Does my computer need to be on to listen to my music?

Yes, the computer where your Audiogalaxy Helper is running needs to be on. Audiogalaxy streams music directly from your computer to your mobile device, or to other computers where you are logged in. If your computer is off, your music will not be available.

posted by edgeways at 8:30 PM on December 9, 2011


This is what Lala.com used to do before Apple bought it and shut it down (GIVE ME BACK MY LALA, YOU JERKS). It was legal then, or at least seemingly unchallenged.
posted by unknowncommand at 8:32 PM on December 9, 2011 [4 favorites]


my bad. thx edgeways. would think my model would work better.
posted by yesster at 8:38 PM on December 9, 2011


probably would, but someone would need some massive storage a la Amazon or some such. Hell I have 200GB in music and I suspect I am a piker by some standards.
posted by edgeways at 8:41 PM on December 9, 2011


my bad. thx edgeways. would think my model would work better.

There are some legal/IP issues with this, I think (in the US, at least)
posted by downing street memo at 8:42 PM on December 9, 2011


If you are worried about going through a 3rd party, the other option is to set up Dynamic DNS for your home machine, and stream from it yourself using Subsonic or similar programs. (Subsonic has web based, standalone, Android, and iPhone clients.)
posted by fings at 9:13 PM on December 9, 2011 [1 favorite]

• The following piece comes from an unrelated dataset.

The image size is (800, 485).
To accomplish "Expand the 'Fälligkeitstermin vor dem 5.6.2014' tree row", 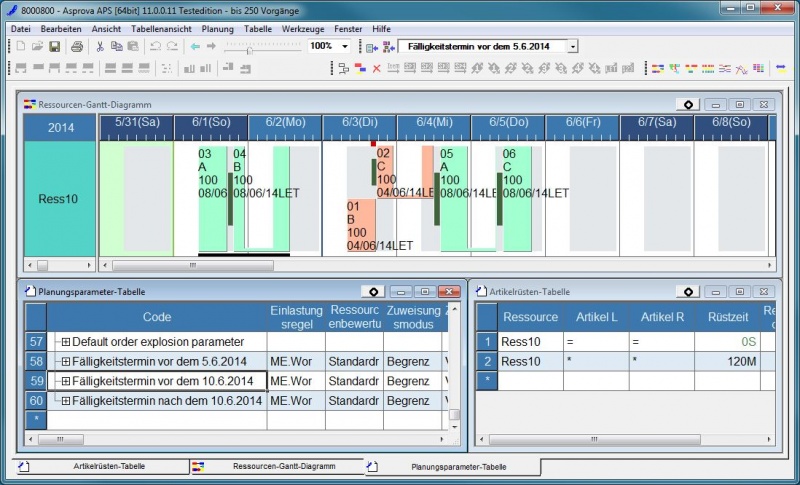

I second SubSonic. The android client is pretty nice and the web interface isn't too kludgy.
posted by tmt at 11:56 PM on December 9, 2011


FYI, Subsonic requires that you donate in order to use the mobile app after a trial period.
posted by tmt at 11:57 PM on December 9, 2011


Amazon costs $20/yr for unlimited mp3 & aac storage & 20GB for non-music files.

details:
http://www.amazon.com/gp/help/customer/display.html/?nodeId=200704820&ie=UTF8

http://www.amazon.com/b?ie=UTF8&node=2658409011
posted by askmehow at 4:17 AM on December 10, 2011


Because it's streaming your exact music from your own computer, they're pretty much in the clear and have to pay no royalties to do so. If they store your music for you and deduplicate it, thanks to the (IMO) absolutely stupid UMG v. MP3.com decision, the waters are quite murky for the cloud music service that don't pay royalties (Apple's iTunes Match does).
posted by zsazsa at 4:51 AM on December 10, 2011


Audio Galaxy is awesome and underrated. Their iOS software works great. They make some money by charging for additional features such as being able to download tracks from your PC to your device. They aren't storing the tracks for you so there is less expense running the service compared to what Amazon and Google are doing. They are basically a middleman facilitating remote access to your music collection. I have tried other apps with a similar concept but none has worked nearly as well as Audio Galaxy.
posted by jmsta at 5:04 AM on December 10, 2011


I use the android app. As others have said, it streams from your specific computer to your specific device, and is thus AFAIK legal. I love it dearly.